Retention and expansion
Repeat the workflow when the buyer again needs reviewed, reusable prompt records linked to generated outputs. Retain permissioned settings and reviewed examples, report realized value honestly, and sell increased volume or adjacent approved workflows only after contribution margin and quality remain acceptable.
Why clients would pick it
A reusable library of approved styles, model parameters and review examples, together with reliable delivery for a narrow creative niche. Build a permissioned library of representative task cases, reviewer corrections and verified operating constraints for art directors, illustrators and creative teams producing AI art with Midjourney. Repeatable delivery and useful integrations matter more than access to a base model.

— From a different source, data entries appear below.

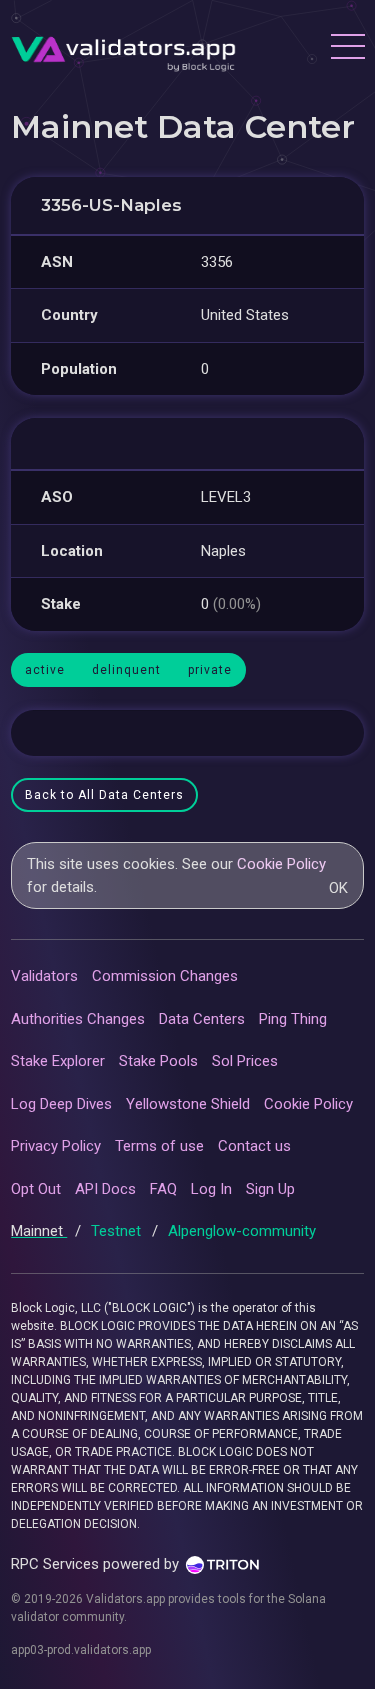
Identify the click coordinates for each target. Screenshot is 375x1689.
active (45, 670)
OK (338, 888)
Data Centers (202, 1019)
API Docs (105, 1189)
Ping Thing (293, 1019)
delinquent (126, 670)
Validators (44, 976)
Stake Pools (158, 1061)
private (210, 670)
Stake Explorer (58, 1061)
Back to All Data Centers (104, 795)
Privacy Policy (56, 1146)
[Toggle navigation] (347, 49)
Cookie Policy (281, 864)
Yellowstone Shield (188, 1104)
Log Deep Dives (61, 1104)
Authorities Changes (78, 1019)
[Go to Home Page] (123, 49)
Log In (211, 1189)
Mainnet (39, 1231)
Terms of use (159, 1146)
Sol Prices (245, 1061)
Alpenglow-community (242, 1231)
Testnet (118, 1231)
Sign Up (270, 1189)
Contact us (254, 1146)
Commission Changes (165, 976)
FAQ (163, 1189)
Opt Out (36, 1189)
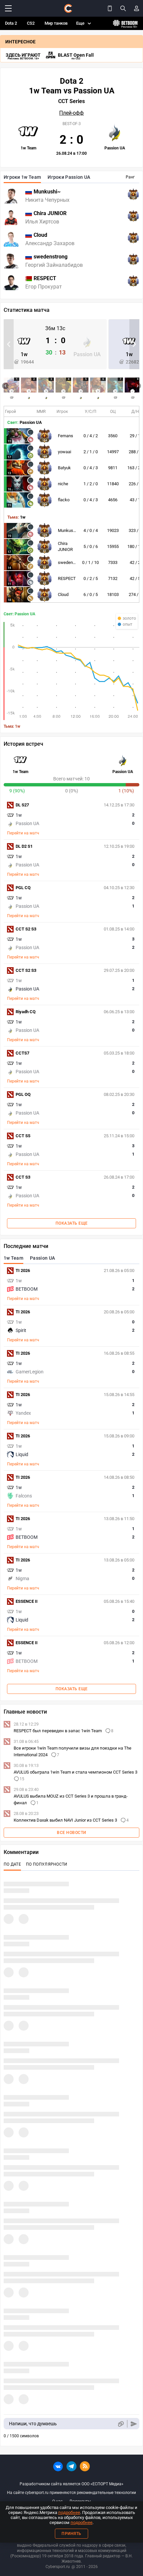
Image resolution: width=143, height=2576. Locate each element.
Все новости (71, 1832)
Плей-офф (71, 113)
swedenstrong (71, 562)
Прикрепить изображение (120, 2424)
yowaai (64, 451)
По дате (12, 1864)
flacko (64, 499)
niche (63, 483)
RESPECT (67, 578)
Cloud (63, 594)
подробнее (69, 2512)
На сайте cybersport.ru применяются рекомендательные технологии (71, 2492)
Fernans (65, 435)
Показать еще (72, 1223)
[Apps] (109, 8)
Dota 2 (11, 23)
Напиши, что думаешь (33, 2423)
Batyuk (64, 467)
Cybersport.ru (58, 2566)
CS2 (31, 23)
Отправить (134, 2424)
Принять (71, 2533)
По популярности (47, 1864)
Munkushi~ (68, 530)
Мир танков (56, 23)
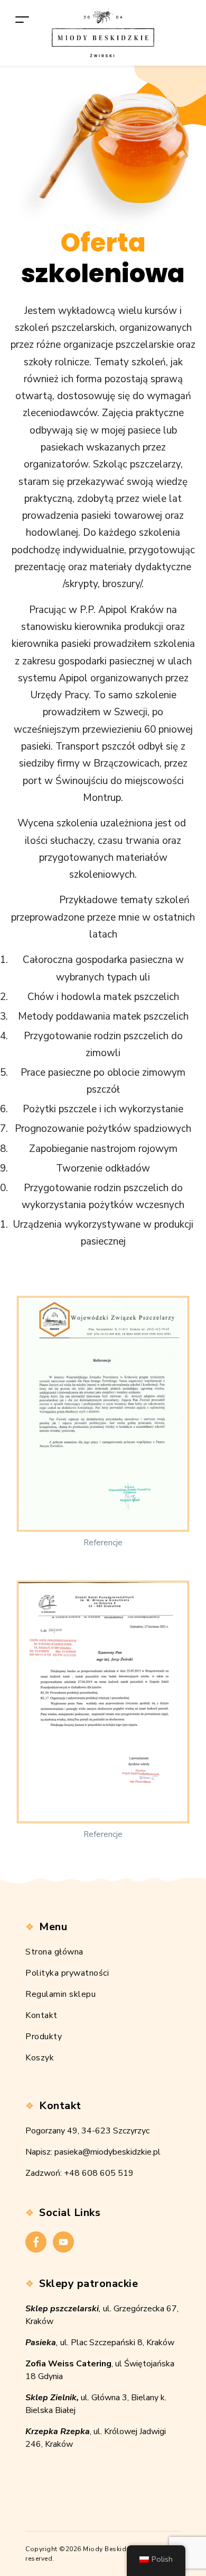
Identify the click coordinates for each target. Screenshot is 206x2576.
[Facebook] (35, 2242)
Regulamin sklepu (60, 1994)
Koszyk (39, 2058)
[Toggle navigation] (22, 19)
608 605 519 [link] (108, 2173)
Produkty (43, 2036)
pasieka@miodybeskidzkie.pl (107, 2152)
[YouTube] (63, 2242)
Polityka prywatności (67, 1973)
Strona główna (54, 1952)
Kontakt (41, 2015)
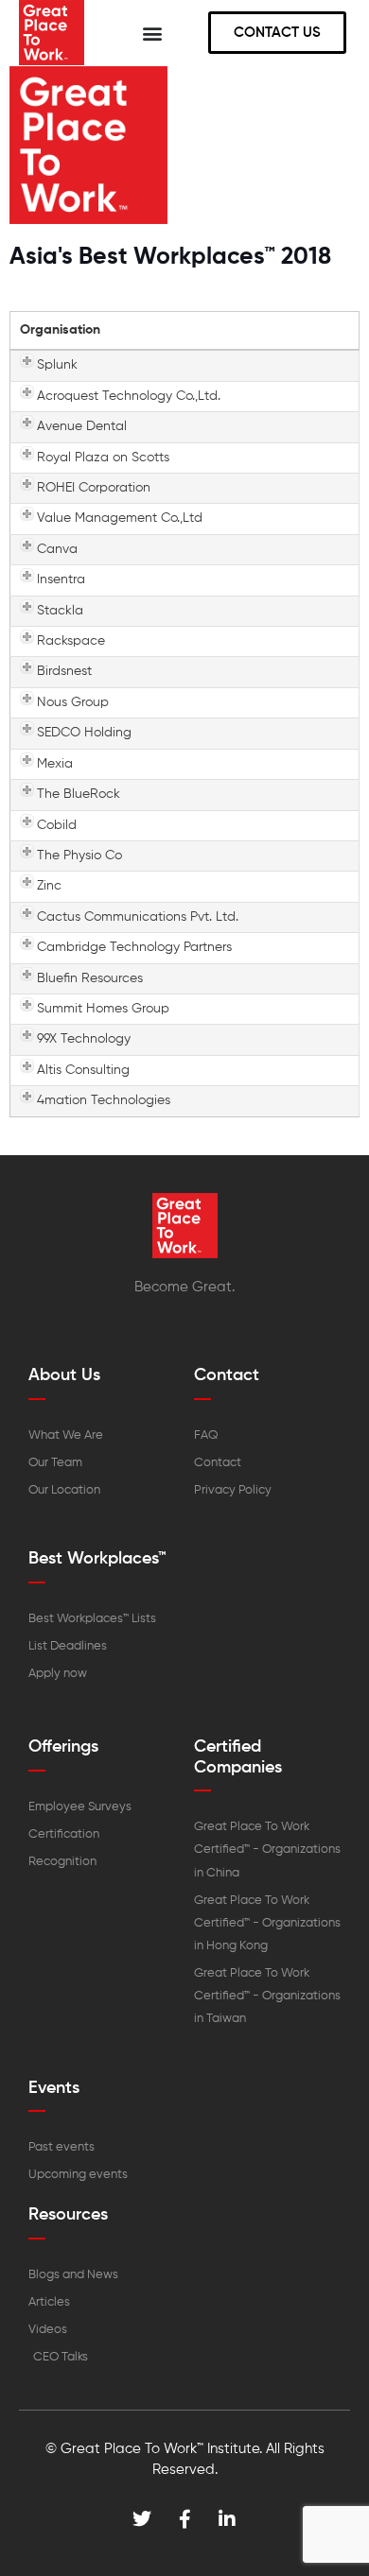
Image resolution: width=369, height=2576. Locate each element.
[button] (152, 32)
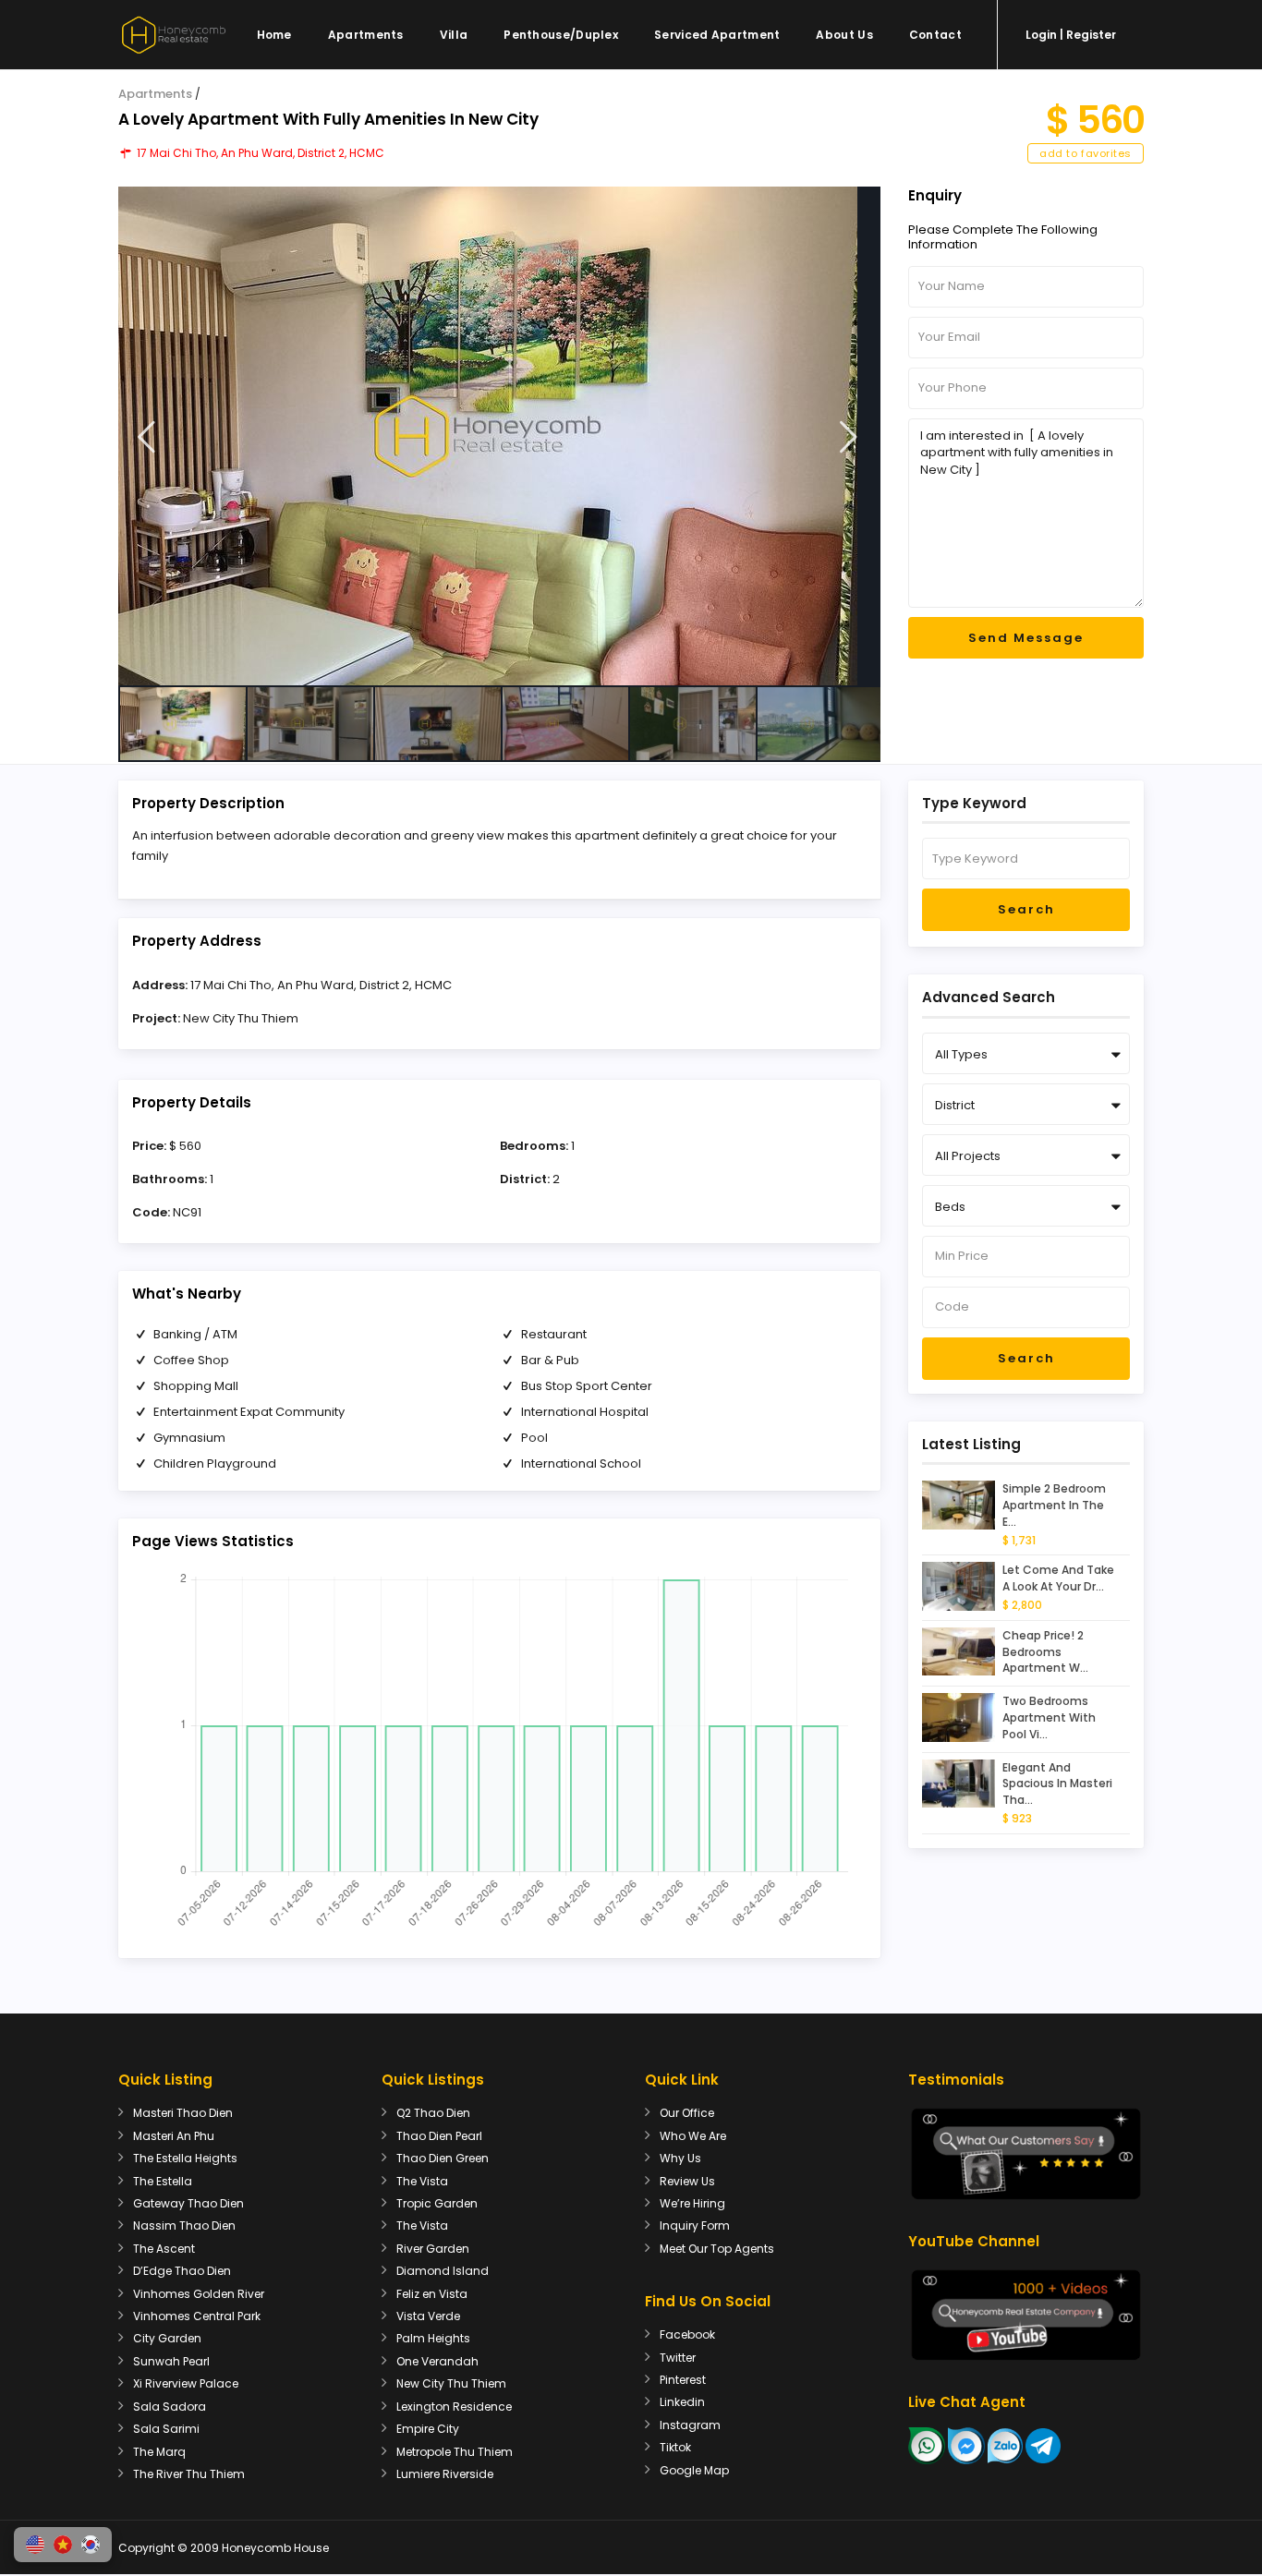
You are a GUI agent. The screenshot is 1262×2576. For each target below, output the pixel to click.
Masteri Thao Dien (183, 2113)
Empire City (427, 2429)
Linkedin (682, 2402)
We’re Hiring (692, 2203)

Alternatives and positioning
IMI Prompt, Midjourney Prompt Builder, Midjourney Prompt Generator, promptoMANIA, Prompt Silo, PromptExtend, Freeflo, Geniea and G-Prompter are what buyers use today. Compare this product with the buyer's present method on accepted prompts per creative hour and reuse rate of approved prompt records. Offer a bounded paid workflow instead of claiming broad autonomous expertise. Market uniqueness and competitor coverage are not verified.
Main delivery costs
Generation attempts, image processing, storage, reviewer hours, client revision rounds and licensed source assets. Additional initial validation requires representative authorized sample preparation, buyer interviews, buyer-side evaluation and bounded validation of reviewed, reusable prompt records linked to generated outputs. Track cost per accepted output, including correction work, unsuccessful cases and support.
Safeguards
Preserve artist voice, source attribution, image rights and usage permissions. Art directors approve substantive changes and publication scope. One fixed model version and licensed style set; final art direction and rights checks remain editorial. Keep all consequential actions under authorized human control and do not fabricate missing inputs, permissions, professional judgments or market evidence.